How can a band differ and separate itself from the thousands other bands out there… that due to youtube, myspace, facebook… are “bombarding” the fans with new music and info every minute…?
N: That’s a very good question. We think less about that and more about whether what we’re doing is moving to us. That isn’t to say promoting isn’t important, we’ve just been dominated by our process.
What are the secrets of composing really nice music? What are those things that inspire you?
N: One thing that helps us is to take a full production and peel off an element and start writing something new around it. If you do this 4 or 5 times in the same piece of music, you’ll find you’ll get either a well-developed piece of music or several new pieces. That can be an endless process and will always generate something.
Were you obliged to give just one album to extraterrestrials that would represent the whole human music evolution, which album would it be and from which band/artist?
N: “Sgt. Pepper’s”.
Who is your favorite fantasy author and why?
N: Ray Bradbury. Brilliant and vivid imagination.
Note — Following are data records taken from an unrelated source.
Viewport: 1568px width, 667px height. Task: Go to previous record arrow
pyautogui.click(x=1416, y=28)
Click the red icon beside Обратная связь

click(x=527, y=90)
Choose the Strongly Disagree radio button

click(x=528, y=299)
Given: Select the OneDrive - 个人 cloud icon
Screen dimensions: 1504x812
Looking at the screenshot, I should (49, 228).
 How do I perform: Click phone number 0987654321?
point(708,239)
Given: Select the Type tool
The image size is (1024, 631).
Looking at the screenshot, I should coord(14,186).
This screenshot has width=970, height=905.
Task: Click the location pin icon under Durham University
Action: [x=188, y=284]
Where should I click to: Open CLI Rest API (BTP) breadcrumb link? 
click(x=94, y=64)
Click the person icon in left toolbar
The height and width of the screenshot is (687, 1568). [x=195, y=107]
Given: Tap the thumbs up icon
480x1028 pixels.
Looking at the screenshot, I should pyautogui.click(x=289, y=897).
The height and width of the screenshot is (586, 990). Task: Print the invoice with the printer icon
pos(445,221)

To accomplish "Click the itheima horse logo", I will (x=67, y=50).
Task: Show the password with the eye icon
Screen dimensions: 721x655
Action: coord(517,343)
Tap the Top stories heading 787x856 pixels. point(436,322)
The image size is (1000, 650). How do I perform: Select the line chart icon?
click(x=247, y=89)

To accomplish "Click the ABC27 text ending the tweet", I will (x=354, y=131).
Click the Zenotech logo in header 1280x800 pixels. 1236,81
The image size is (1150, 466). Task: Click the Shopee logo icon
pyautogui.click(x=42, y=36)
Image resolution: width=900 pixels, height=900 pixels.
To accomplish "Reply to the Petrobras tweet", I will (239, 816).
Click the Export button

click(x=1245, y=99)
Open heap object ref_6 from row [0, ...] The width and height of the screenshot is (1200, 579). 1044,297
Do you believe in luck and coincidences or you believe that the human mind and will can affect all things in life?
N: I believe in luck but never leave it at that.
Who is your favorite philosopher and why?
N: George Berkeley for perception and Ayn Rand for Objectivism.
Which of the Seven Wonders of the World would you like to visit and why?
N: Northern Lights... would make a nice backdrop for a Les Friction concert.
If you could be born as any famous person in history who would it be and why?
N: Einstein... a tenacious genius who never lost curiosity and created an enormous body of work in his lifetime.
You have the opportunity to sleep with the movie-celebrity of your choice. Who would it be?
N: Bette Davis... she has her eyes.
If you were the opposite sex for one day, what would you look like and what would you do?
N: I’d look like Bette Davis and I would find Nihl Finch and sleep with him and make a baby. (i.n.: Hahaha that’s a very good plan dude…)
One night stands or long term relationships? Maybe it is better to have long term relationships with lots of one night stands…right?
N: Sometimes a question just answers itself doesn't it? (i.n.: Hmm…yeap, I believe so…)
Imagine that your girlfriend/wife is selling your whole album-collection just to buy an expensive ring for herself. How would you react? J
N: I got rid of my cd collection a couple years ago and I felt light and free. Our collections don’t define us. I would rather be surprised by Pandora or what someone else is listening to. I’ve heard my record collection enough for now. I kept the vinyl... I’m not crazy.
Thanx Nihl and Helmut for this interesting interview… Wish you the best … Please leave a note to Grande Rock readers… Take care!
N: Thank you Grande Rock readers! Always remember, the rock won’t rock itself!